Let $\{e_1,\ldots,e_n\}$ be an orthonormal basis for $\mathbb{R}^n$, and let $H$ be the stabsubgroup of $SO(n)$ that fixes $e_n$. Note that $H$ is isomorphic to $SO(n-1)$, so it has a Haar measure, which we already know.

Now, if $g_1,g_2\in SO(n)$, then $g_1H = g_2H$ if and only if $g_1(e_n)=g_2(e_n)$. Thus, the coset space $SO(n)/H$ is isomorphic to the sphere $S^{n-1}$. This sphere also has a nice, well-known measure.

Now, let $f\colon S^{n-1}\to SO(n)$ be any measurable function that picks a transversal for each coset. That is, for any point $p$ in the sphere, $f(p)$ should be an element of $SO(n)$ that maps $e_n$ to $p$. This transversal need not be continuous---only measurable.
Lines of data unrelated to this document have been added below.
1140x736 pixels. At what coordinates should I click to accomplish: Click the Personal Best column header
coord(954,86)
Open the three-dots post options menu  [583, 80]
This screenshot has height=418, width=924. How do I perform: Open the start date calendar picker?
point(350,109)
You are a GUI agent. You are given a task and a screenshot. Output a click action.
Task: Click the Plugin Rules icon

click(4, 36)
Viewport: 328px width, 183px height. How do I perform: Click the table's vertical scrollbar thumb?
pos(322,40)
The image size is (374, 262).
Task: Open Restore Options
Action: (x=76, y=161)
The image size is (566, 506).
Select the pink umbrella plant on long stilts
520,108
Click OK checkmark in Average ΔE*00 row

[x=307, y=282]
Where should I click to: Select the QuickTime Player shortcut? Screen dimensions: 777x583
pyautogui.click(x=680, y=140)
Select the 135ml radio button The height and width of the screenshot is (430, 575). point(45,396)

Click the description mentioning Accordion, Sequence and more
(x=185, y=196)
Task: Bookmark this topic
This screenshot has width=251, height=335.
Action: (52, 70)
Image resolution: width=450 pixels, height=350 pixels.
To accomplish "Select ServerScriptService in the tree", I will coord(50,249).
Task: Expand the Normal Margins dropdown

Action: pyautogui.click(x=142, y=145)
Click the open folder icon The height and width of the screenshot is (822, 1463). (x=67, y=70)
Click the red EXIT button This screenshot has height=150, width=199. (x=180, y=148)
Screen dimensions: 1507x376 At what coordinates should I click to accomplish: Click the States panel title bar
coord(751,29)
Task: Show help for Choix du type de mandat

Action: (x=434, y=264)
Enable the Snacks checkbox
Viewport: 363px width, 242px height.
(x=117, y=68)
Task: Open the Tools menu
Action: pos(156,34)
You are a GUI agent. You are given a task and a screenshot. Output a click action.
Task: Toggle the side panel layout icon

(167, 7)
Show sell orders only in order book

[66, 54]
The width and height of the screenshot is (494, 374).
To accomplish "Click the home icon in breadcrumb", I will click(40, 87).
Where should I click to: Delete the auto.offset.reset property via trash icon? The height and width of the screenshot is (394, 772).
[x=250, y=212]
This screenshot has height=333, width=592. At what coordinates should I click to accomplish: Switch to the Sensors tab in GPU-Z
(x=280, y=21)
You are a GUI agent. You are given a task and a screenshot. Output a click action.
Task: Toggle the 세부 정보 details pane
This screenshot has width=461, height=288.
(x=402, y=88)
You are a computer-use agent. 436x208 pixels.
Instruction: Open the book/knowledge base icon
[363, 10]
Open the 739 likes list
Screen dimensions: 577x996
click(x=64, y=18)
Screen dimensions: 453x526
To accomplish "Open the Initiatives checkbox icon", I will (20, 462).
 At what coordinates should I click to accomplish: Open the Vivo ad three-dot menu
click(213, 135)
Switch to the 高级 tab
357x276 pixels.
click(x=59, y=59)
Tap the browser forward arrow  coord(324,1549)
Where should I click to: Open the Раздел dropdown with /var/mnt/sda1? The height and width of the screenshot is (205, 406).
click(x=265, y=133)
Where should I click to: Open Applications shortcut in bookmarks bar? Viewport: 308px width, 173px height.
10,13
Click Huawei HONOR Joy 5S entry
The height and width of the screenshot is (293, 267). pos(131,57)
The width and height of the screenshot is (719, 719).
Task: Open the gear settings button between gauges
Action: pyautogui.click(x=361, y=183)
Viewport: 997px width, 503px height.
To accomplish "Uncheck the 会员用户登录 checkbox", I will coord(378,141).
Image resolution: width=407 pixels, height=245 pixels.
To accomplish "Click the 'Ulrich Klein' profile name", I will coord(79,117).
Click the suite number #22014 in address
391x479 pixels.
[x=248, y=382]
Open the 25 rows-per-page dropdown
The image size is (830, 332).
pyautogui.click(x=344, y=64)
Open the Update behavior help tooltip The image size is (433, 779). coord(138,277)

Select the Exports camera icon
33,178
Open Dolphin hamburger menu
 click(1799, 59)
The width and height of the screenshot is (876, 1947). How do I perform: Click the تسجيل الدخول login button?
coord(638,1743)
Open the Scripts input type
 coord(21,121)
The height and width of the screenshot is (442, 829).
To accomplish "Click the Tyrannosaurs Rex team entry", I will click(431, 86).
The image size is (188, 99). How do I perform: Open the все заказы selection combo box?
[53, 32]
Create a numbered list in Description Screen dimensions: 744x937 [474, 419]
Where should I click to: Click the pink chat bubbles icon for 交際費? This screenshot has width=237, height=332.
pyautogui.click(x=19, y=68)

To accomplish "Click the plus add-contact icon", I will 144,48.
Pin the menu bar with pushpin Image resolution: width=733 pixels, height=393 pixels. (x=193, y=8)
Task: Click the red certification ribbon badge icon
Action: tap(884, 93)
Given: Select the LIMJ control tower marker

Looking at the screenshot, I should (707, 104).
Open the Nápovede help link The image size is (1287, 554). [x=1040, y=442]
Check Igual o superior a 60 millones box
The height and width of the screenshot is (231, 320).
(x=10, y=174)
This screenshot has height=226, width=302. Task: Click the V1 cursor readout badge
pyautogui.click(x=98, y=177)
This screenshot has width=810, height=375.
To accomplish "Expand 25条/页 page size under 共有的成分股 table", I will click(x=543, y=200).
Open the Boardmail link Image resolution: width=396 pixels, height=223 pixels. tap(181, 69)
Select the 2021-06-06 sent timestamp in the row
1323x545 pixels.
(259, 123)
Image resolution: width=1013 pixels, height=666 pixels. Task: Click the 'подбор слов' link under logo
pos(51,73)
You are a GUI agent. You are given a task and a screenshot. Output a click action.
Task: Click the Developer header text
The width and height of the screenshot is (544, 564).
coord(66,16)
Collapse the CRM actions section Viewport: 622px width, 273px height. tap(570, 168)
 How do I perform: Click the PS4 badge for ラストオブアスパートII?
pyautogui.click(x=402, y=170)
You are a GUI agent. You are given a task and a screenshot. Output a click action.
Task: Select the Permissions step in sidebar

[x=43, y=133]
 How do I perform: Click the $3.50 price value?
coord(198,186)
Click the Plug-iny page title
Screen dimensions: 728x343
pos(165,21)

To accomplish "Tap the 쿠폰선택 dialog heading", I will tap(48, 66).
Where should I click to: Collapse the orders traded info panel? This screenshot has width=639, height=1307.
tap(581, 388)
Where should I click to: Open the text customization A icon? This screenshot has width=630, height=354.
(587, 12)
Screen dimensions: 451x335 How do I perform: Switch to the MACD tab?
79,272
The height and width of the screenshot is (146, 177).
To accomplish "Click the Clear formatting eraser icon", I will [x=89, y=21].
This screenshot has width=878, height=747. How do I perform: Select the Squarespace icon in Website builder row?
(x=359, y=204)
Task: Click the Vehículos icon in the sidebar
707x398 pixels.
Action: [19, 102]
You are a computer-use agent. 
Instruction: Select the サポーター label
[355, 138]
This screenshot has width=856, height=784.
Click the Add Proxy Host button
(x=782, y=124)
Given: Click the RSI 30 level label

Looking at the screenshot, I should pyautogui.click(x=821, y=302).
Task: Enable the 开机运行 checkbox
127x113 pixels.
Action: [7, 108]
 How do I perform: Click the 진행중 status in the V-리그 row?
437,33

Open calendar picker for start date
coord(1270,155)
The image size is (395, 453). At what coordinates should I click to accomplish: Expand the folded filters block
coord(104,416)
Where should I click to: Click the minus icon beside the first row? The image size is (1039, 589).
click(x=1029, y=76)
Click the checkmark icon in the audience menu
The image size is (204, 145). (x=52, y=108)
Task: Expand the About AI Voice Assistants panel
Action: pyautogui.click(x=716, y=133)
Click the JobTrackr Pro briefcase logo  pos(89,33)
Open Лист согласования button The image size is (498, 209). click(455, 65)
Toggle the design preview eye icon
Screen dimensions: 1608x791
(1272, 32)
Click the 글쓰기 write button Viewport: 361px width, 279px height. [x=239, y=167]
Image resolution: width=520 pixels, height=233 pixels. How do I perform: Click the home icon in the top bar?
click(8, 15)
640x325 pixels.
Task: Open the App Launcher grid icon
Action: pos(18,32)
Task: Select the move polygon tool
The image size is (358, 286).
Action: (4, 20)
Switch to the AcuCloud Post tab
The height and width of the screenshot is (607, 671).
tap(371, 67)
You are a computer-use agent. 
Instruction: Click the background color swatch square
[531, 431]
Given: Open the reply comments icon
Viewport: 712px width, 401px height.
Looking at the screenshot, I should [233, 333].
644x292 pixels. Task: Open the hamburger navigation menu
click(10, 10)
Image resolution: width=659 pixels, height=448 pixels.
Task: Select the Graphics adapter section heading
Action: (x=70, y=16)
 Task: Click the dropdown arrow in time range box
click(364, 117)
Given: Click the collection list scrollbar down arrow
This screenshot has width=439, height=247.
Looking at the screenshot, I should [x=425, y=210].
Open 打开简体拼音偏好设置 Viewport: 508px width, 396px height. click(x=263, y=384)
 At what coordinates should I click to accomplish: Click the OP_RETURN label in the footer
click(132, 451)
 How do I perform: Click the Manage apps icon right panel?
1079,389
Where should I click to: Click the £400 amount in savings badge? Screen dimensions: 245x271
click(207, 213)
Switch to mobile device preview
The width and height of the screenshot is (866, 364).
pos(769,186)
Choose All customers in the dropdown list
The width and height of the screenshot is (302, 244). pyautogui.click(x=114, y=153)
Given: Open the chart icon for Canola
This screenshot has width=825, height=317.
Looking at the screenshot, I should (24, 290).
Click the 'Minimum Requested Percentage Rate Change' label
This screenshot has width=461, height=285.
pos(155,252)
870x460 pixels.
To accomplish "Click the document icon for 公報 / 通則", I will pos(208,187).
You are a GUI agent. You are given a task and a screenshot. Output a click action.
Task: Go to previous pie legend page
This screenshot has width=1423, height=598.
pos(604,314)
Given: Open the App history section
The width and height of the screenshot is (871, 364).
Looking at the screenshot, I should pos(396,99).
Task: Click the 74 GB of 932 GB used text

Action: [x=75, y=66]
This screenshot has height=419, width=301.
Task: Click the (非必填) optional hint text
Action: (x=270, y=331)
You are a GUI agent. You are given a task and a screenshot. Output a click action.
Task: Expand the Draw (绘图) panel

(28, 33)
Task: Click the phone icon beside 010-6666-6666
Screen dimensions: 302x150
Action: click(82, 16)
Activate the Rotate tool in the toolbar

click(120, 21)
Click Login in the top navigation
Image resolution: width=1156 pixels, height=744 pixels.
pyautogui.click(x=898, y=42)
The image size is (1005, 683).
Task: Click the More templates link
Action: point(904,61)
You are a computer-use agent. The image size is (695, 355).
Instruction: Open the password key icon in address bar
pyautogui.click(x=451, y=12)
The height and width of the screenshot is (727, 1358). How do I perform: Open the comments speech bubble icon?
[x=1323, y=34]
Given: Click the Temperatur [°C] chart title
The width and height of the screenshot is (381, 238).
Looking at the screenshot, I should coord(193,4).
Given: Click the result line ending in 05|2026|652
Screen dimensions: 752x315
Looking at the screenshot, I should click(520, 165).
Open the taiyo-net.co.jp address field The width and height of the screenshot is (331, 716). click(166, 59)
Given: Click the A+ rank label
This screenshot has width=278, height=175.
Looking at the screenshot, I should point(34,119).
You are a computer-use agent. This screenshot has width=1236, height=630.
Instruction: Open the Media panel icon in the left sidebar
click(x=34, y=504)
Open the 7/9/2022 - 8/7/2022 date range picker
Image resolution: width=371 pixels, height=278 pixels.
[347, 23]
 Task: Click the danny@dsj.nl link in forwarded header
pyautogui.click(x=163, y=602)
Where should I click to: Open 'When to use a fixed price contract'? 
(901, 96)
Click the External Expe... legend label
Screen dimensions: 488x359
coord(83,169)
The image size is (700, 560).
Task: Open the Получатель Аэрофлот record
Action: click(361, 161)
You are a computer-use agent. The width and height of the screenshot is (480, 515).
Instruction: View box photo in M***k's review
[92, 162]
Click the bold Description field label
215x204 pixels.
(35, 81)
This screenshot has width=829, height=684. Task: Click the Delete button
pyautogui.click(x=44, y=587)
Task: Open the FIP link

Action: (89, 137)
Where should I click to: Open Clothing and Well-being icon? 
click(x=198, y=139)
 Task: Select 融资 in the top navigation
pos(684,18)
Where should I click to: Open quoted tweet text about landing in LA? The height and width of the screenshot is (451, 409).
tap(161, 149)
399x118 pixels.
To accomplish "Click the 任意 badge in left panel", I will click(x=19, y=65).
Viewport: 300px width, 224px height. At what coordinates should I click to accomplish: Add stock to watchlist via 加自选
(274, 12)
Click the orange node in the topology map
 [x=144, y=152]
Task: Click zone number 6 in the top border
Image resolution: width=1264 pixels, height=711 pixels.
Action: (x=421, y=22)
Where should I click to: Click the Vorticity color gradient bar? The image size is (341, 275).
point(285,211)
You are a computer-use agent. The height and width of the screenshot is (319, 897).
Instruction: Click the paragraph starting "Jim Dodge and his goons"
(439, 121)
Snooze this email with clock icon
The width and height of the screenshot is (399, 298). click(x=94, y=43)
Then the measure of a measurable subset $X\subseteq SO(n)$ is given by the formula $$ \mu_{SO(n)}(X) \;=\; \int_{S^{n-1}} \mu_{H}\bigl(f(p)^{-1}(X\cap f(p)H)\bigr)\; d\mu_{S^{n-1}}(p) $$ where $\mu_H$ denotes the Haar measure on $H$, and $\mu_{S^{n-1}}$ denotes the standard measure on $S^{n-1}$.

Is that helpful? There is (presumably) an alternative description involving the Jacobian of the exponential map $\mathfrak{so}(n) \to SO(n)$, if that would be better.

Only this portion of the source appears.